I thought that the last book – Phishing for Phools – that I reviewed for Barron’s is bad. And it is. But the book that I’m now reading to review for that same excellent publication is in a league of Bad all its own.
The book is Douglas Rushkoff’s Throwing Rocks at the Google Bus. I’m half-way through this serving of word salad made of regurgitated 19th-century romantic fallacies about the joys of pre-industrial face-to-face economic relationships, 20th-century naiveté about the state as well as about monopoly power, and early 21st-century absurdities about the digital economy and scarcity finally conquered.

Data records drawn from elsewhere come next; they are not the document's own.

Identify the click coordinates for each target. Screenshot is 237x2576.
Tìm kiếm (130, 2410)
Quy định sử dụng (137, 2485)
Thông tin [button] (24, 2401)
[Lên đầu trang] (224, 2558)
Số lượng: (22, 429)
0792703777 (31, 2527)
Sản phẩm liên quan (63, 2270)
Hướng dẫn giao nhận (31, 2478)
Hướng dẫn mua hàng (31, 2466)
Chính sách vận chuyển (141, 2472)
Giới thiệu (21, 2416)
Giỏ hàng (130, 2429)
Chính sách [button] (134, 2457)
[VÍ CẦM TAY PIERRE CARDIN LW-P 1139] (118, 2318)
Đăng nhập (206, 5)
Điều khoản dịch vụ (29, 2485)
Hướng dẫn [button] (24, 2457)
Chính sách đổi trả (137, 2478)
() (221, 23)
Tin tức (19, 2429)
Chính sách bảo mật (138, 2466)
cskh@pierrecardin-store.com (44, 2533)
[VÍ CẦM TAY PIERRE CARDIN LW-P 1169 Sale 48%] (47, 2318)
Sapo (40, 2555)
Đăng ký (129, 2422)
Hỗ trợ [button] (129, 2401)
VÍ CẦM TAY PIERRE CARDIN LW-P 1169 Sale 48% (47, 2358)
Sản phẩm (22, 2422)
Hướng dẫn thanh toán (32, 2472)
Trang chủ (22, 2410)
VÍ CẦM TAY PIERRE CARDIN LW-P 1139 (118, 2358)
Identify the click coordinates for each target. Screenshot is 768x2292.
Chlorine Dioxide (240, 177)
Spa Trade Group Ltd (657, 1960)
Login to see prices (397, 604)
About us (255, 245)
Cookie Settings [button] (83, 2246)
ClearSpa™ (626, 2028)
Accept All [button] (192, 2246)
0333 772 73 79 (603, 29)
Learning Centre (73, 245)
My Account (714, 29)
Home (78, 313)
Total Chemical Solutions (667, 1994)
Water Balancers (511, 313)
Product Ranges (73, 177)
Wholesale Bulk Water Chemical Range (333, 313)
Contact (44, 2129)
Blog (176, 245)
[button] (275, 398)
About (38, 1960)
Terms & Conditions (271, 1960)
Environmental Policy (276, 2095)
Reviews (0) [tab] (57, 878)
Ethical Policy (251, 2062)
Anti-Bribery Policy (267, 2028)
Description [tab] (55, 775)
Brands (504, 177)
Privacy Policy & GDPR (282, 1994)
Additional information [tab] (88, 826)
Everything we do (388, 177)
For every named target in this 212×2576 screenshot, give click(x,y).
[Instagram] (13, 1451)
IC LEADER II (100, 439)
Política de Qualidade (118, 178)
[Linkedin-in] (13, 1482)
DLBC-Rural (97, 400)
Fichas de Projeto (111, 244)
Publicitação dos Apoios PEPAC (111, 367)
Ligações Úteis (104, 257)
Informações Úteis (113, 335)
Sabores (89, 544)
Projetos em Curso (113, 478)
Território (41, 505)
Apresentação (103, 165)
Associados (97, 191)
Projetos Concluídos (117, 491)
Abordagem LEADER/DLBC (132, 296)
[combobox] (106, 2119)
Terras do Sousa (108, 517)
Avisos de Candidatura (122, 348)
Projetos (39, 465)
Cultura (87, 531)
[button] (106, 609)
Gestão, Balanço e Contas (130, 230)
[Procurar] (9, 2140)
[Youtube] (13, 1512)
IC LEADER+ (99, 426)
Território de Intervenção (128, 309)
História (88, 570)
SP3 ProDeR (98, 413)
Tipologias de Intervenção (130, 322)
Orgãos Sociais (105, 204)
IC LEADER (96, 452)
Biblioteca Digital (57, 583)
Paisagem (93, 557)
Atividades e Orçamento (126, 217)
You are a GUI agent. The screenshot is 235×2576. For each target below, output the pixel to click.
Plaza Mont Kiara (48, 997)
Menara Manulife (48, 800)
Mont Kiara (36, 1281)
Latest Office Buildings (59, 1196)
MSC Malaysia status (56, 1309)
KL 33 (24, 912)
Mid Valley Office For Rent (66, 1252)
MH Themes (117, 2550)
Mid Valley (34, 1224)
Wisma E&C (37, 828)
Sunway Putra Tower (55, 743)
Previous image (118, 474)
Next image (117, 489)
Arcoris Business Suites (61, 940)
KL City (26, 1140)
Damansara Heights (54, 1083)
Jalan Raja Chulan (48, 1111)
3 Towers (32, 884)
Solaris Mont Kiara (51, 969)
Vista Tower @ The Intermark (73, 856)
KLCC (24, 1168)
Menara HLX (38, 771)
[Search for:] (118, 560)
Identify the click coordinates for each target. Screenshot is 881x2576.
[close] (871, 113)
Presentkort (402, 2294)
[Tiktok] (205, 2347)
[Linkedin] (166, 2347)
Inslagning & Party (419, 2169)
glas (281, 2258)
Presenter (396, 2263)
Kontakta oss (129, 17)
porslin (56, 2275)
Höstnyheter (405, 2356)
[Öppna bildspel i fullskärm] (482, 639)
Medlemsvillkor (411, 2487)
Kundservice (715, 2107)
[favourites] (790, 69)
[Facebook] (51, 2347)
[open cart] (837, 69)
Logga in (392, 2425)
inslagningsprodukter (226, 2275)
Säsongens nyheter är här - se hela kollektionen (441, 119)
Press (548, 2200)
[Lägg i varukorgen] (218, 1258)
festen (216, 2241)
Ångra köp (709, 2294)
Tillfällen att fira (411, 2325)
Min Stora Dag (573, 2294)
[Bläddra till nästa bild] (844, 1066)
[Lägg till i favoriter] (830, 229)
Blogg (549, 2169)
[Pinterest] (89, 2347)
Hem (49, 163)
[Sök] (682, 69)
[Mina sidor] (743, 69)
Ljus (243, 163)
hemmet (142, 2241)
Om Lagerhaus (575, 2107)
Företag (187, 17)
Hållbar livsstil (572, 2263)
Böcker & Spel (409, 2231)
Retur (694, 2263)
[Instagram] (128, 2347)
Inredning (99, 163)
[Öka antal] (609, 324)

Actually, I hesitated to write the above paragraph, for Rushkoff contradicts himself with truly impressive regularity. It’s quite the challenge to make any statement about what this book is about. What at the top of page X is asserted to be indisputably true is, at the bottom of page X, argued to be indisputably false. (An example: Ordinary Americans today are suffering from being idled because so many jobs have been destroyed by technology and these same Americans are cruelly overworked.) Assertions and claims and allegations fly out at the reader fast and furiously, but with no attempt by the author to make them cohere into anything that deserves the name “argument” or “thesis.”
Were it not to inflict an injustice upon sufferers of a genuinely awful affliction, I would describe this book – or, at least, the first half of it – as if it were the typescript from an author whose fingers-on-a-keyboard suffer terribly from Tourette’s syndrome. One spasmodic and incoherent paragraph follows another, with little to connect them and much to make them inconsistent with each other.
And perhaps not surprisingly, only a tiny fraction of these written spasms can be read, even in the most generous spirit, to make any economic sense. Here’s an almost-randomly chosen spasm. It’s found on page 78:
Other companies attempt to lower expenses by outsourcing core competencies.
Get that? Acme Corp. and XYZ, Inc. attempt to lower their expenses by purchasing from other producers goods and services that Acme and XYZ each could produce themselves at lower costs.
It’s impossible to take such economically ignorant rantings seriously.